(Dataset excerpt)
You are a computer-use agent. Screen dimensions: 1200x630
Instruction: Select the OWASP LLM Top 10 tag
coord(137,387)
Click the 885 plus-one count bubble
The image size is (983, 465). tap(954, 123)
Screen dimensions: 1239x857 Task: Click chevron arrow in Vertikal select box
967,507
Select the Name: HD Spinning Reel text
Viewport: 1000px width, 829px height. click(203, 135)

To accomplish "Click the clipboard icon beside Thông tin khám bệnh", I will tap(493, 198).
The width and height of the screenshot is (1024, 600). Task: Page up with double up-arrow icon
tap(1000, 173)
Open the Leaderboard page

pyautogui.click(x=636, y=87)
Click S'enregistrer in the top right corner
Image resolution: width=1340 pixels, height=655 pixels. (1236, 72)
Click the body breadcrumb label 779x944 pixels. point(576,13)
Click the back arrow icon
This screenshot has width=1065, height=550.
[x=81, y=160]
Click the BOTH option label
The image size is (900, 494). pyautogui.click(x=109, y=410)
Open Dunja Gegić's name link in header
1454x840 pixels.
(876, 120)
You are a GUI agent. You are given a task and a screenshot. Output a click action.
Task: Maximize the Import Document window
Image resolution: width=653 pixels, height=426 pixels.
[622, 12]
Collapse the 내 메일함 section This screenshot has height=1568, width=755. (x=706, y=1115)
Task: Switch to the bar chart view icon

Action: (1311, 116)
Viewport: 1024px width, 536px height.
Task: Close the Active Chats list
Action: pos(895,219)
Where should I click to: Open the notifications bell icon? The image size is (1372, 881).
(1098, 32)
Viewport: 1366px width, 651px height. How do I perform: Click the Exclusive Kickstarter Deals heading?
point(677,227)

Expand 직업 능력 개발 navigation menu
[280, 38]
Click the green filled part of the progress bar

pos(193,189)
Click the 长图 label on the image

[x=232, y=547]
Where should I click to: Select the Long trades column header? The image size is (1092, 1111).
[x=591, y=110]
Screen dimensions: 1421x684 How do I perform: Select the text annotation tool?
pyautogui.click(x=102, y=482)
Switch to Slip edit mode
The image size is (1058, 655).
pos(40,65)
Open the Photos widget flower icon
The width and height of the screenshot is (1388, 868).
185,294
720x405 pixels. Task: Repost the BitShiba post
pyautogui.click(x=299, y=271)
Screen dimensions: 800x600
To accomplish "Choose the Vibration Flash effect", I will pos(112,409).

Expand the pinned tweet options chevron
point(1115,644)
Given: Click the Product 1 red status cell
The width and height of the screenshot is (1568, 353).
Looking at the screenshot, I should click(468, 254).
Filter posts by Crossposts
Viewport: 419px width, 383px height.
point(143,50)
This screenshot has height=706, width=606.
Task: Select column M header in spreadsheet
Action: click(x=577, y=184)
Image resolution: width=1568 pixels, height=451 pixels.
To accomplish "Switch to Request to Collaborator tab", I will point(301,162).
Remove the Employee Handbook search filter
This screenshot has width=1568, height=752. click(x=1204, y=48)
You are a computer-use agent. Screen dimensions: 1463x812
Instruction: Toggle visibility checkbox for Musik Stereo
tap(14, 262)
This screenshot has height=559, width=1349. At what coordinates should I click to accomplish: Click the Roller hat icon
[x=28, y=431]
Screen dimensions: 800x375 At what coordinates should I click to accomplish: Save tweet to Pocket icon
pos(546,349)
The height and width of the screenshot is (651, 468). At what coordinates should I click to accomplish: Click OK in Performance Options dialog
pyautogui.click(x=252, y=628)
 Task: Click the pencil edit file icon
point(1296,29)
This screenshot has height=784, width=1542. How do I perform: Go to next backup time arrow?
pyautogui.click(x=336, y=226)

_REQUIRED WORK:_ Rewrite the material above, changing each occurrence of "Screen dimensions" to "Display size" and leaving everything else as it is.

_ANSWER FOR THE TASK:_
You are a computer-use agent. Display size: 1200x630
Instruction: Select the OWASP LLM Top 10 tag
coord(137,387)
Click the 885 plus-one count bubble
The image size is (983, 465). tap(954, 123)
Display size: 1239x857 Task: Click chevron arrow in Vertikal select box
967,507
Select the Name: HD Spinning Reel text
Viewport: 1000px width, 829px height. click(203, 135)

To accomplish "Click the clipboard icon beside Thông tin khám bệnh", I will tap(493, 198).
The width and height of the screenshot is (1024, 600). Task: Page up with double up-arrow icon
tap(1000, 173)
Open the Leaderboard page

pyautogui.click(x=636, y=87)
Click S'enregistrer in the top right corner
Image resolution: width=1340 pixels, height=655 pixels. (1236, 72)
Click the body breadcrumb label 779x944 pixels. point(576,13)
Click the back arrow icon
This screenshot has width=1065, height=550.
[x=81, y=160]
Click the BOTH option label
The image size is (900, 494). pyautogui.click(x=109, y=410)
Open Dunja Gegić's name link in header
1454x840 pixels.
(876, 120)
You are a GUI agent. You are given a task and a screenshot. Output a click action.
Task: Maximize the Import Document window
Image resolution: width=653 pixels, height=426 pixels.
[622, 12]
Collapse the 내 메일함 section This screenshot has height=1568, width=755. (x=706, y=1115)
Task: Switch to the bar chart view icon

Action: (1311, 116)
Viewport: 1024px width, 536px height.
Task: Close the Active Chats list
Action: pos(895,219)
Where should I click to: Open the notifications bell icon? The image size is (1372, 881).
(1098, 32)
Viewport: 1366px width, 651px height. How do I perform: Click the Exclusive Kickstarter Deals heading?
point(677,227)

Expand 직업 능력 개발 navigation menu
[280, 38]
Click the green filled part of the progress bar

pos(193,189)
Click the 长图 label on the image

[x=232, y=547]
Where should I click to: Select the Long trades column header? The image size is (1092, 1111).
[x=591, y=110]
Display size: 1421x684 How do I perform: Select the text annotation tool?
pyautogui.click(x=102, y=482)
Switch to Slip edit mode
The image size is (1058, 655).
pos(40,65)
Open the Photos widget flower icon
The width and height of the screenshot is (1388, 868).
185,294
720x405 pixels. Task: Repost the BitShiba post
pyautogui.click(x=299, y=271)
Display size: 800x600
To accomplish "Choose the Vibration Flash effect", I will pos(112,409).

Expand the pinned tweet options chevron
point(1115,644)
Given: Click the Product 1 red status cell
The width and height of the screenshot is (1568, 353).
Looking at the screenshot, I should click(468, 254).
Filter posts by Crossposts
Viewport: 419px width, 383px height.
point(143,50)
This screenshot has height=706, width=606.
Task: Select column M header in spreadsheet
Action: click(x=577, y=184)
Image resolution: width=1568 pixels, height=451 pixels.
To accomplish "Switch to Request to Collaborator tab", I will point(301,162).
Remove the Employee Handbook search filter
This screenshot has width=1568, height=752. click(x=1204, y=48)
You are a computer-use agent. Display size: 1463x812
Instruction: Toggle visibility checkbox for Musik Stereo
tap(14, 262)
This screenshot has height=559, width=1349. At what coordinates should I click to accomplish: Click the Roller hat icon
[x=28, y=431]
Display size: 800x375 At what coordinates should I click to accomplish: Save tweet to Pocket icon
pos(546,349)
The height and width of the screenshot is (651, 468). At what coordinates should I click to accomplish: Click OK in Performance Options dialog
pyautogui.click(x=252, y=628)
 Task: Click the pencil edit file icon
point(1296,29)
This screenshot has height=784, width=1542. How do I perform: Go to next backup time arrow?
pyautogui.click(x=336, y=226)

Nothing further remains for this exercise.